What Is Algebraic Data Type in Haskell?
Haskell is a functional programming language that embraces strong static typing. One of the key features that sets Haskell apart from other programming languages is its support for algebraic data types. Algebraic data types (ADTs) allow programmers to define custom data structures by combining existing types in a flexible and powerful way.
Defining Algebraic Data Types
In Haskell, we can define ADTs using the data keyword. The syntax for defining an ADT consists of two parts: the type constructor and the data constructors. The type constructor defines the name of the ADT, while the data constructors define the possible values that can inhabit that type.
Let’s take a look at an example to understand this better. Suppose we want to define a simple ADT called Shape, which can represent either a circle or a rectangle. We can do this as follows:
data Shape = Circle Float | Rectangle Float Float
In this example, Shape is the type constructor, and it has two data constructors: Circle and Rectangle. The Circle constructor takes a single argument, which represents the radius of the circle. The Rectangle constructor takes two arguments: width and height.
Patterning Matching with Algebraic Data Types
One of the main benefits of using ADTs in Haskell is their ability to easily pattern match on different cases. Pattern matching allows us to destructure values of an ADT and handle each case separately.
Continuing with our previous example, suppose we have a function called area that calculates the area of a shape. We can pattern match on the data constructors of the Shape type to implement this function:
area :: Shape -> Float
area (Circle r) = pi * r * r
area (Rectangle w h) = w * h
In this code snippet, we define two cases for the area function using pattern matching. If the shape is a circle, we calculate its area using the formula πr², where r is the radius. If the shape is a rectangle, we calculate its area using the formula width × height.
Nested Algebraic Data Types
ADTs in Haskell can also be nested within each other. This allows us to define more complex data structures by combining multiple ADTs.
Let’s consider an example where we want to define an ADT called Tree, which represents a binary tree. Each node in this tree can be either empty or contain a value and two child nodes.
data Tree a = Empty | Node a (Tree a) (Tree a)

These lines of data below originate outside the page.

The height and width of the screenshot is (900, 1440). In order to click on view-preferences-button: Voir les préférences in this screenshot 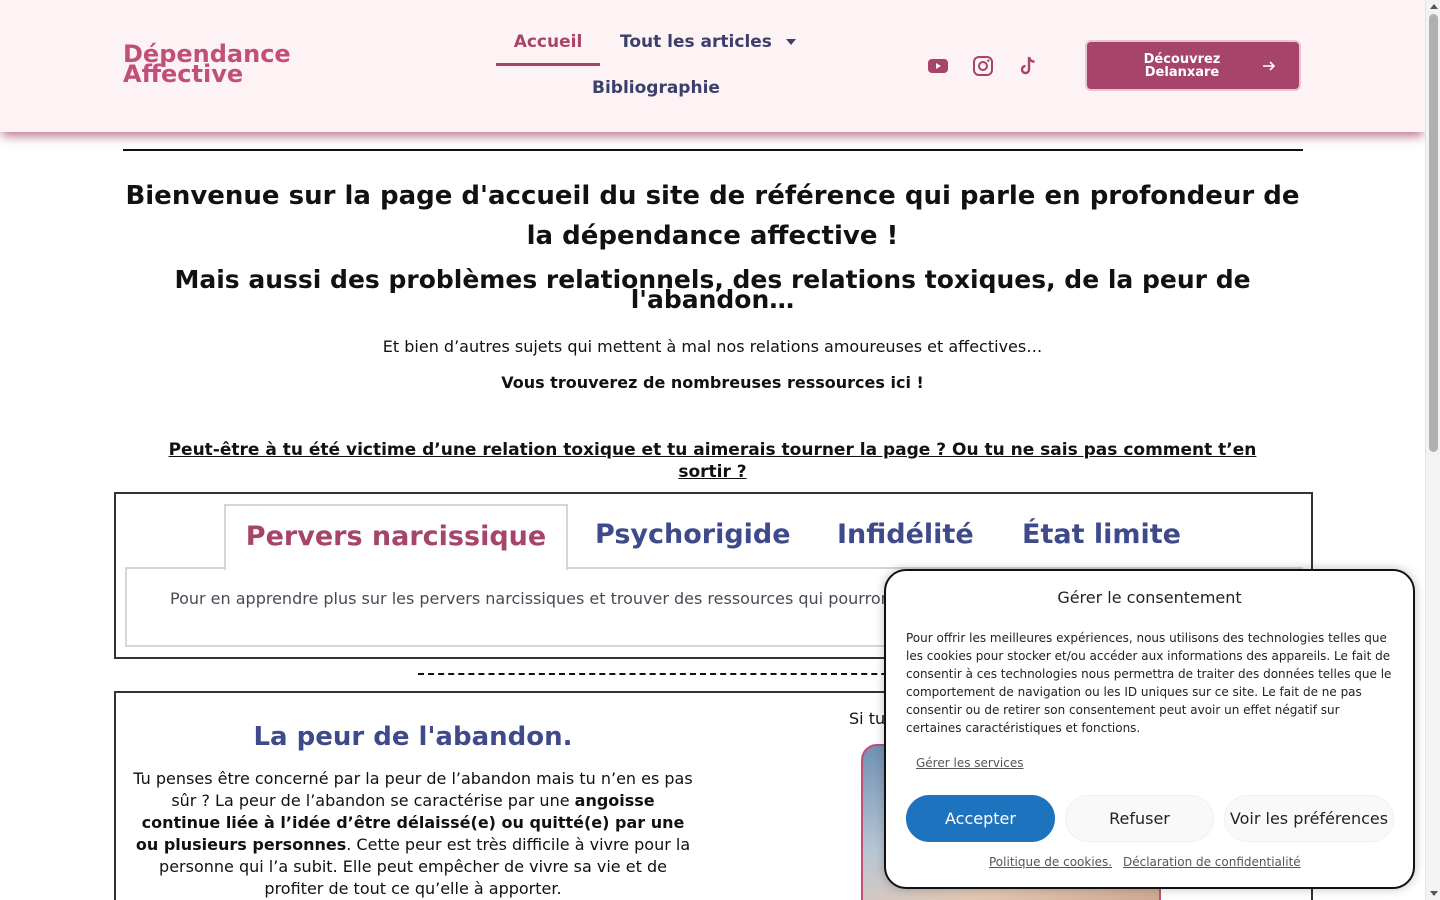, I will do `click(1309, 818)`.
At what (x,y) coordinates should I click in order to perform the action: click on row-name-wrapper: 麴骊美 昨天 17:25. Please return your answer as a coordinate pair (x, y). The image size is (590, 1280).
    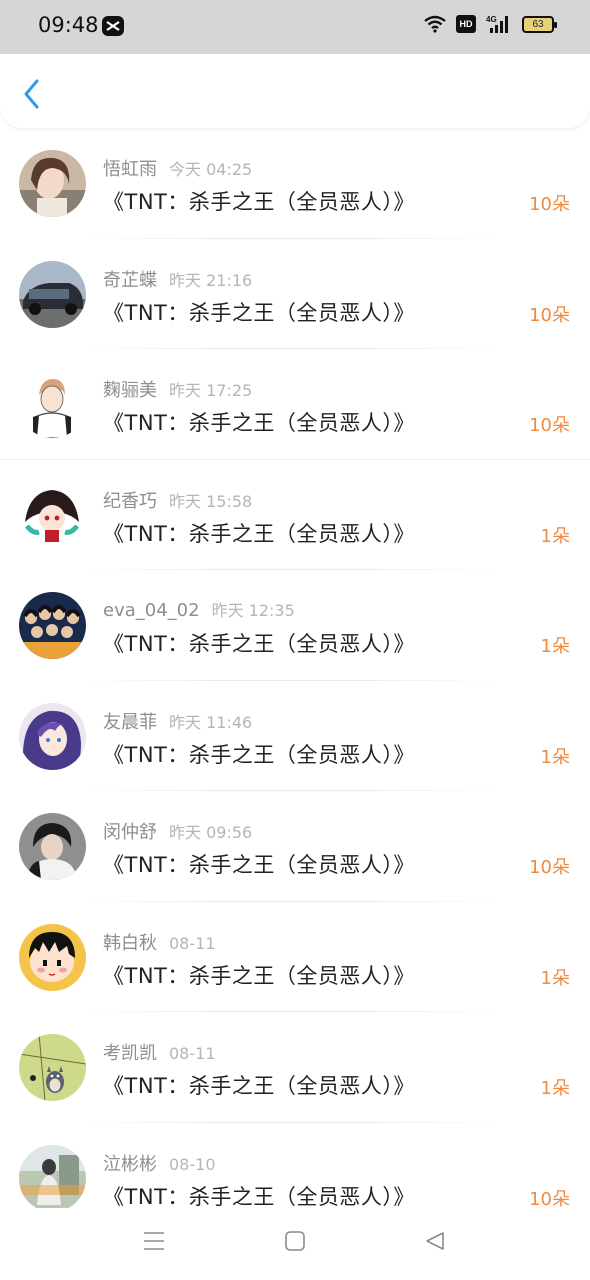
    Looking at the image, I should click on (178, 389).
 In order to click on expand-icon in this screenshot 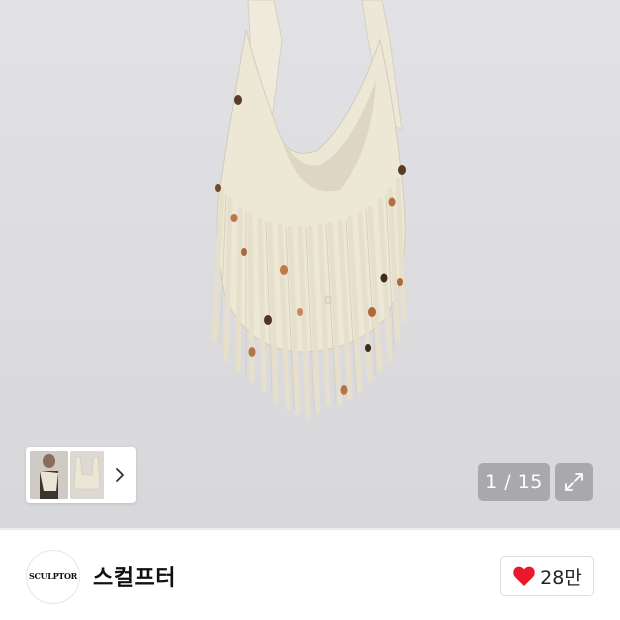, I will do `click(574, 482)`.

In this example, Tree is the type constructor that takes a type parameter a. The data constructors are Empty, representing an empty tree, and Node, representing a node with a value and two child trees.
In Conclusion
Algebraic data types are one of Haskell’s most powerful features. They allow us to create custom data structures by combining existing types in flexible ways. With pattern matching and nested ADTs, we can handle different cases and build complex data structures effortlessly.